::: Passage

The 2018 Social Security payment schedule is out and you can access the PDF from the SSA’s website. Social Security makes payments to beneficiaries depending on the type of benefit and birth date. For example, if you’re eligible for regular SS benefits and were born on the 5th of the month, you’ll be paid on the second Wednesday of each month. Social Security pays out on the 2nd, 3rd, and 4th Wednesdays of each month based on your birth date (1st – 10th, 11th – 20th, and 21st – 31st, respectively).
Here’s a copy of the 2018 Social Security payment schedule:
As you can see, the first week of the month is for those receiving Supplemental Security Income (SSI) or those receiving both SS benefits and SSI payments. There are times when the SSA will pay these benefits in the last week of the month. You can see when this occurs by looking at the red circle above.

::::::

Goal A :: In the Social Security schedule passage, rewrite the part that opens with the words "Here’s a copy" and closes with "red circle above.", swapping "red circle" for "blue circle".

::: Provided records

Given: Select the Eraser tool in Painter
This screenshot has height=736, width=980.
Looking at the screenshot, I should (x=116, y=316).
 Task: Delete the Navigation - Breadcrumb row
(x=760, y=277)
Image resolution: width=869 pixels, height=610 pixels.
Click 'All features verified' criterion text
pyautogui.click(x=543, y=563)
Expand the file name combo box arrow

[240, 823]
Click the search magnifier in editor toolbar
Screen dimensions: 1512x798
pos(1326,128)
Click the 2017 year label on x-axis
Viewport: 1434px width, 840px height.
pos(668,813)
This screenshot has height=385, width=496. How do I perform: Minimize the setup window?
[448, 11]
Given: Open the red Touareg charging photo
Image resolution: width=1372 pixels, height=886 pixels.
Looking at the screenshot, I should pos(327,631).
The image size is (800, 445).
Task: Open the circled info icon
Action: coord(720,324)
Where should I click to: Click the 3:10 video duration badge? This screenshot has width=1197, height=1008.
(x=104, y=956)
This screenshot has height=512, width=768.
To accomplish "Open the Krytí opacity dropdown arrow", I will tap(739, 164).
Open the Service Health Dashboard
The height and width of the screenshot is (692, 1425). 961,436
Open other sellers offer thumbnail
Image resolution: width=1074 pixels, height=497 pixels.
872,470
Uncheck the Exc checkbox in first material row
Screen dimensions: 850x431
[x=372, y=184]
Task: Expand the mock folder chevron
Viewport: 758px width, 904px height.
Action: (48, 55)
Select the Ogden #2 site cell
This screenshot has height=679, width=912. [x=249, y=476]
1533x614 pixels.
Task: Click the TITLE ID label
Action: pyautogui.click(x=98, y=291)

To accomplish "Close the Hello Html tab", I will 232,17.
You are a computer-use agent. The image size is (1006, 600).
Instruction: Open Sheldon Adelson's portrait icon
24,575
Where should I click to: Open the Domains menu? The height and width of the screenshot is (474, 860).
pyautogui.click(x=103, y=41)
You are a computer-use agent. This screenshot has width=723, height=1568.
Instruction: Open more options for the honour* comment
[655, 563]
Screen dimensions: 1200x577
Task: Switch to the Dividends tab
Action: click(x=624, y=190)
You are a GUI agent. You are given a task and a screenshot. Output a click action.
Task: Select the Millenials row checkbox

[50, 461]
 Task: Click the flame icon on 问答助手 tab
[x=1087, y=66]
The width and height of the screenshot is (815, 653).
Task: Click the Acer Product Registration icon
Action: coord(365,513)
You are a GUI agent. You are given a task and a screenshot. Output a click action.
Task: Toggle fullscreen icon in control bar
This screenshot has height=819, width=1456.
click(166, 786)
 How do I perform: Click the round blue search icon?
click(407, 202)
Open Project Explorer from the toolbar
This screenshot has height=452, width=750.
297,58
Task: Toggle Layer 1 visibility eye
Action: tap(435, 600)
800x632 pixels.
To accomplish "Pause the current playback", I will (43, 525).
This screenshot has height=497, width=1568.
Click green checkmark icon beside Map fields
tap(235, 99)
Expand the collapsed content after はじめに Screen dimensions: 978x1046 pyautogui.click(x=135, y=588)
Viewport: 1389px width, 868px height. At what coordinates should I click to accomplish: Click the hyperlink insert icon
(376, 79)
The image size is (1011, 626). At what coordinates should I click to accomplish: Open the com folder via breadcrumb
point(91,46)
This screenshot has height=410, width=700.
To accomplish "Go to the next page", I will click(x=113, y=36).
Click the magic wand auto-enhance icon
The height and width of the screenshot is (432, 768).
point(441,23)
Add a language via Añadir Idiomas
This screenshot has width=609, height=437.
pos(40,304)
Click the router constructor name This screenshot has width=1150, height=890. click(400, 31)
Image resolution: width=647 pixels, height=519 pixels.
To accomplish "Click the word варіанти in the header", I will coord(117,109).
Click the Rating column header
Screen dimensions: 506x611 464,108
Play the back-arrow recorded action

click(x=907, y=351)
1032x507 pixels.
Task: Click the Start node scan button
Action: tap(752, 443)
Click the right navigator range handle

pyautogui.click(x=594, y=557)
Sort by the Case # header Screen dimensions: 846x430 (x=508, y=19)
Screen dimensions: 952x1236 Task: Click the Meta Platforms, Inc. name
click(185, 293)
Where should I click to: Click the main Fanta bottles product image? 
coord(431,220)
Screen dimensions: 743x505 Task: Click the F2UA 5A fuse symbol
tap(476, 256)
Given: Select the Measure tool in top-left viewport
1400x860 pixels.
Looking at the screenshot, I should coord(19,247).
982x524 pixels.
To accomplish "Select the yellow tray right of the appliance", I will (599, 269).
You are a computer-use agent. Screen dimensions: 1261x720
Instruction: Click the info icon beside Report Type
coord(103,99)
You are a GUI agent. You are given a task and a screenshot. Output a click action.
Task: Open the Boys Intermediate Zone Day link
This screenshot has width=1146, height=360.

::::::

Goal B :: Output the rows that follow the Social Security schedule passage, from the first one through the line containing "(x=760, y=277)", as a Markdown table with the columns "No." and "Line", skipping blank lines.

Result A ::
Here’s a copy of the 2018 Social Security payment schedule:
As you can see, the first week of the month is for those receiving Supplemental Security Income (SSI) or those receiving both SS benefits and SSI payments. There are times when the SSA will pay these benefits in the last week of the month. You can see when this occurs by looking at the blue circle above.

Result B ::
| No. | Line |
|---|---|
| 1 | Given: Select the Eraser tool in Painter |
| 2 | This screenshot has height=736, width=980. |
| 3 | Looking at the screenshot, I should (x=116, y=316). |
| 4 |  Task: Delete the Navigation - Breadcrumb row |
| 5 | (x=760, y=277) |